Microfluidic devices hold potential to rapidly analyze cells for applications in medicine and basic research. Researchers have devised systems that can distinguish cells based on their size, deformability, and electrical properties, among other characteristics.
A team of MIT researchers has now developed a new way to sort cells, based on their acoustic properties — that is, how they are affected by sound waves, which depends on how dense and compressible the cells are.
These acoustic properties rely on cell content and structure, and are independent of the cells’ size, so this method can be used to separate cell types of similar size. Another advantage to this approach is that it does not require altering the cells in any way with chemical labels.
This technique could potentially be used to develop a handheld device that would make it easier and faster to do a test known as a complete blood count (CBC). This test, which currently requires blood samples to be sent to a lab for analysis, is often done to determine how many red blood cells and different types of white blood cells are present in a patient’s bloodstream.
“You could do a complete blood count that doesn’t require any labeling of the cells,” says Joel Voldman, an MIT professor of electrical engineering and computer science.
Voldman is the senior author of a paper describing this method in the May 16 issue of Nature Communications. The paper’s lead author is former MIT postdoc Per Augustsson, who is now a professor at Lund University in Sweden.
The new device consists of a microfluidic channel that vibrates at a very low frequency. As cells flow through the channel, they are pushed to a certain position depending on how they interact with the acoustic forces generated by the vibration.
If the cells flow through water in the channel, nearly all of them cluster at the channel center because they are denser than water. However, the researchers added a compound called iodixanol, which creates a density gradient in the channel. Liquid flowing through the channel is densest in the middle of the channel, and the density decreases toward the walls of the channel.
Usually, this kind of gradient would eventually collapse because the denser liquid in the middle would spread outward. However, the researchers found that acoustic forces generated by tiny vibrations of the channel prevent that from happening. This density gradient forces cells to move sideways as they flow along the channel until they reach the correct zone.

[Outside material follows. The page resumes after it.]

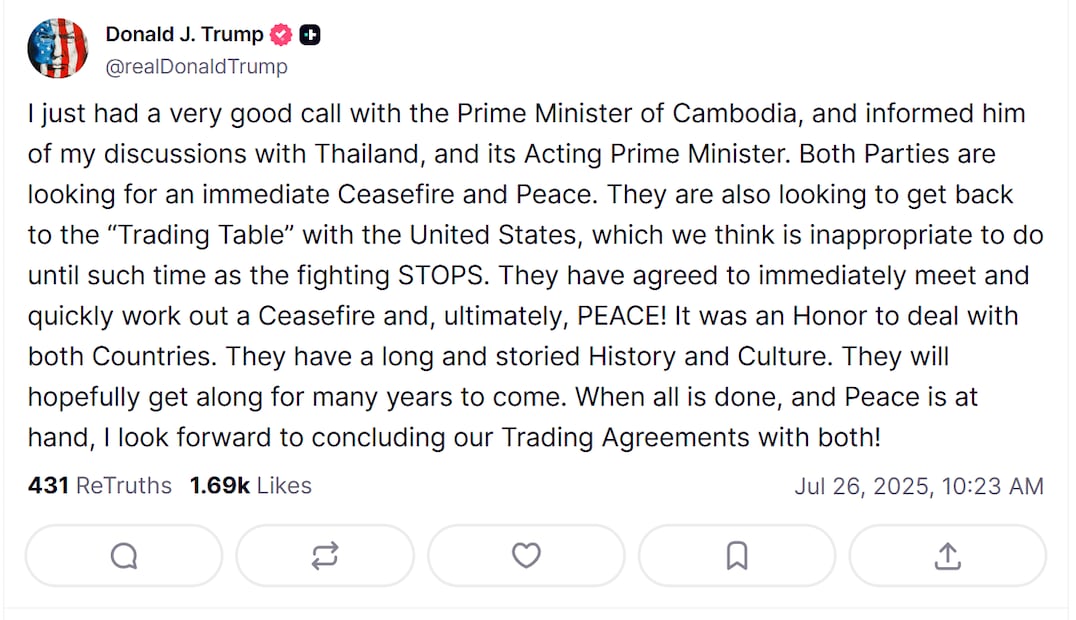Viewport: 1076px width, 620px height.
Task: Open the profile avatar picture
Action: (58, 49)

“If we make the liquid super-dense in the middle and less dense at the edges, then the particles or cells will move until their acoustic properties match whatever the local environment is,” Voldman says.
Using this approach, the researchers found that they could distinguish three different types of white blood cells — monocytes, lymphocytes, and neutrophils — even though monocytes and neutrophils are very similar in size.
In addition to analyzing red and white blood cells, this technology could also be used for isolating tumor cells from a patient’s blood sample, perhaps to monitor the progression of cancer. The researchers also showed in this study that they can distinguish different types of tumor cells based on their acoustic properties.
The research was funded by the Swedish Research Council, the Royal Physiographic Society, and the Birgit and Hellmuth Hertz Foundation.